**Document excerpt**
* start *

Interpretation of Section 80P: Legal Analysis

Explore a comprehensive legal analysis of the interpretation of Section 80P by the court, focusing on cooperative societies and their entitlement to deductions under the Income Tax Act. Dive into the details of eligibility criteria, importance of primary objectives, and the burden of proof on the assessee. Discover the significance of continuous adherence to primary agricultural credit functions for claiming deductions under Section 80P. Stay informed about the key legal aspects surrounding cooperative societies and taxation.


  • The appeals have been filed by co-operative societies registered as ‘primary agricultural credit societies’ and a ‘multi-State co-operative society’.
  • The appeals raise questions on deductions under section 80P(2)(a) (i) of the Income-Tax Act, 1961.
  • The issue revolves around the entitlement of deductions post the introduction of section 80P(4) by the Finance Act, 2006.

* end *

**Information shown**

* start *

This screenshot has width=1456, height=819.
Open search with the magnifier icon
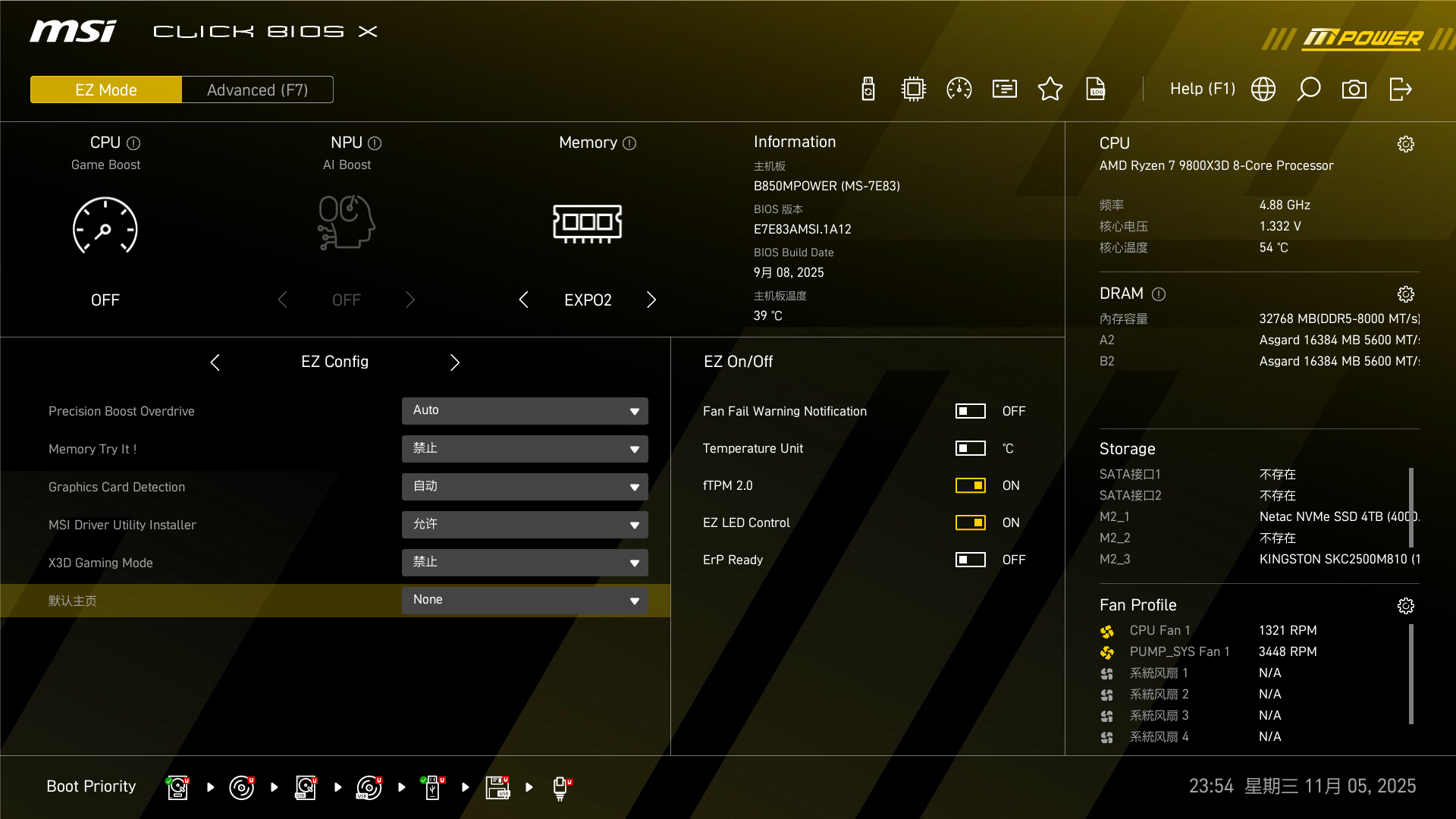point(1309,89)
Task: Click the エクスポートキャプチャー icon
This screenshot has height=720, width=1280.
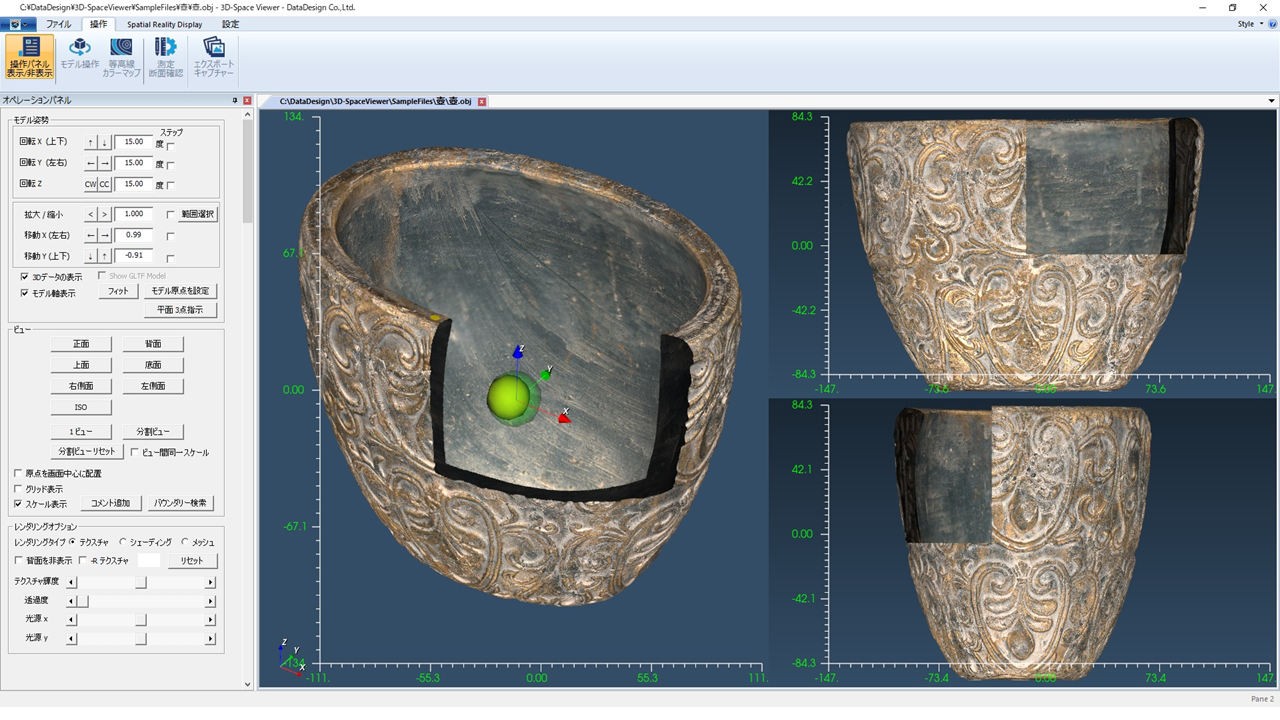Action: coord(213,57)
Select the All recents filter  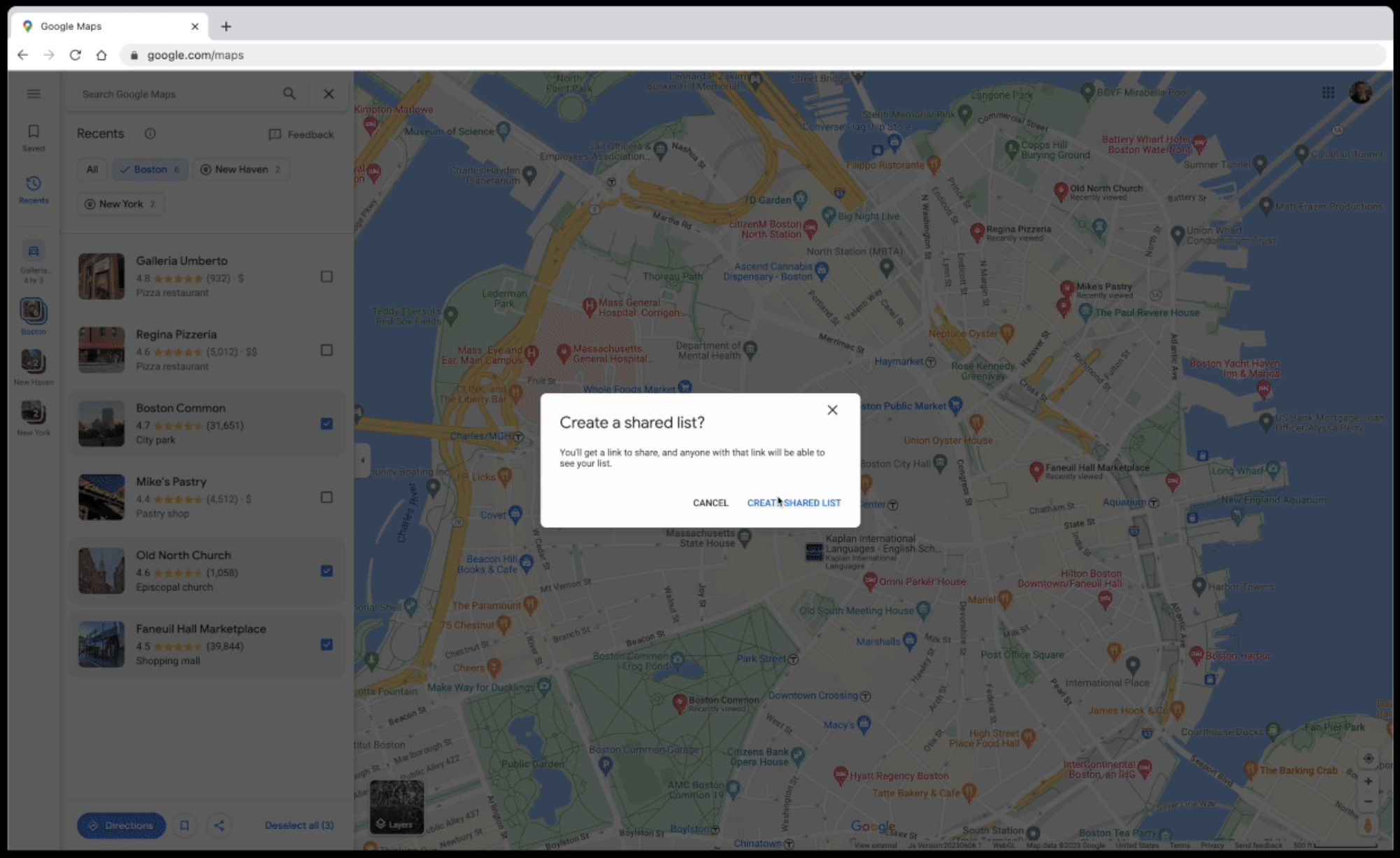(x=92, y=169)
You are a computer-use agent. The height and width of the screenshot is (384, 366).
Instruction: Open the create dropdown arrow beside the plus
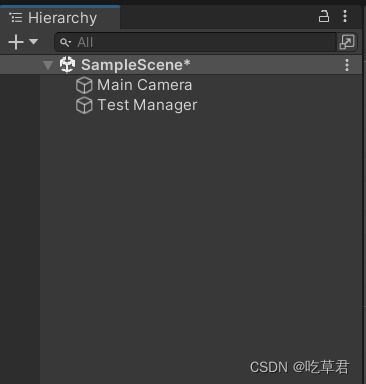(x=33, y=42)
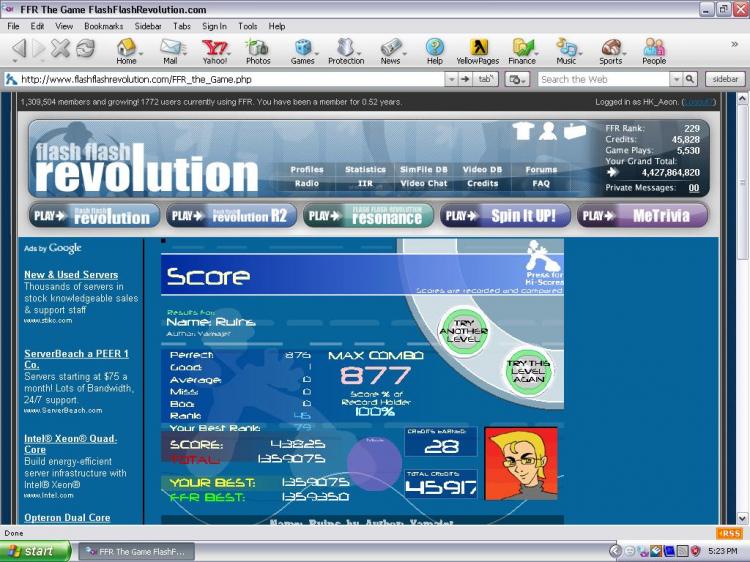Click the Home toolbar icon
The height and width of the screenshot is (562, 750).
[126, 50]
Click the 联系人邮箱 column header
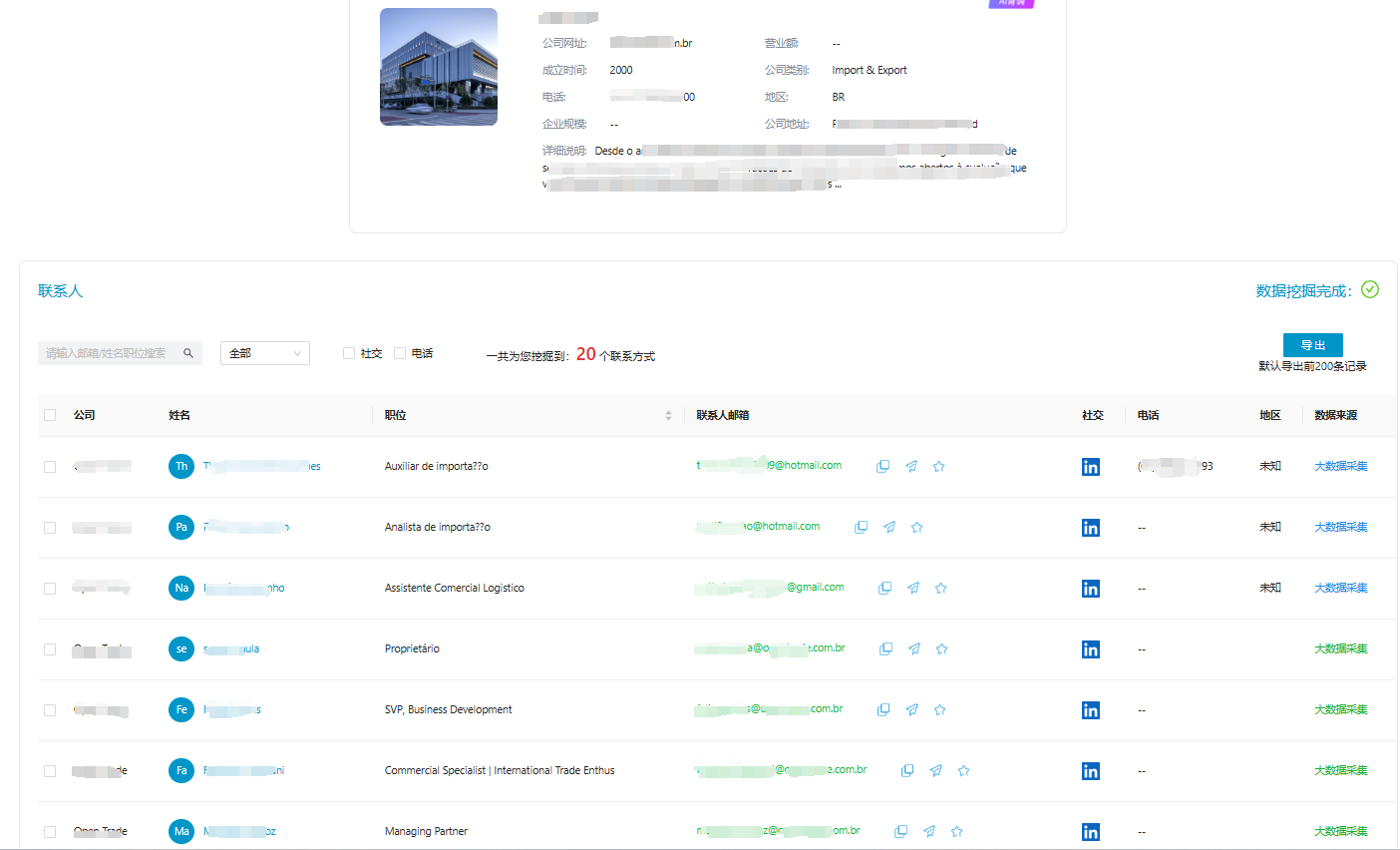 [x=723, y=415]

* end *

**Stated problem 1**
In the Section 80P analysis, which Finance Act introduced section 80P(4)?
**Stated problem 2**
Carry on the Section 80P analysis from its last line.
The items are material apart from the Section 80P analysis.

**Expected answer 1**
The Finance Act, 2006.

**Expected answer 2**
  • Assessees were claiming deductions under section 80P(2)(a) (i) of the IT Act until Assessment Year 2007-08, but the scenario changed with the introduction of section 80P(4).
  • All assessees classified as primary agricultural credit societies by the Registrar of Co-operative Societies under the Kerala Co-operative Societies Act, 1969.
  • Leave granted in the Special Leave Petition arising out of Diary No.31268 of 2019.
  • I.A. Nos.192273 and 192277 of 2019 are allowed.
  • The Kerala High Court referred to various provisions of the IT Act, Banking Regulation Act, and the Kerala Act to determine the eligibility of primary agricultural credit societies for deductions under section 80P(2)(a)(i) of the IT Act.
  • Assessing officers denied deduction claims for certain assessees due to negligible agricultural credits provided to members for non-agricultural purposes.
  • Contradictory decisions from lower courts led to a reference order to a Full Bench of the Kerala High Court.
  • The High Court ruled that once classified as a primary agricultural credit society under the Kerala Act, authorities under the IT Act cannot investigate whether agricultural credits were actually provided by the society.
  • A specific case, Chirakkal Service Co-operative Bank Ltd. v. CIT, established that registration as a primary agricultural credit society entitles entities to deductions under section 80P(2)(a)(i) read with section 80P(4) of the IT Act.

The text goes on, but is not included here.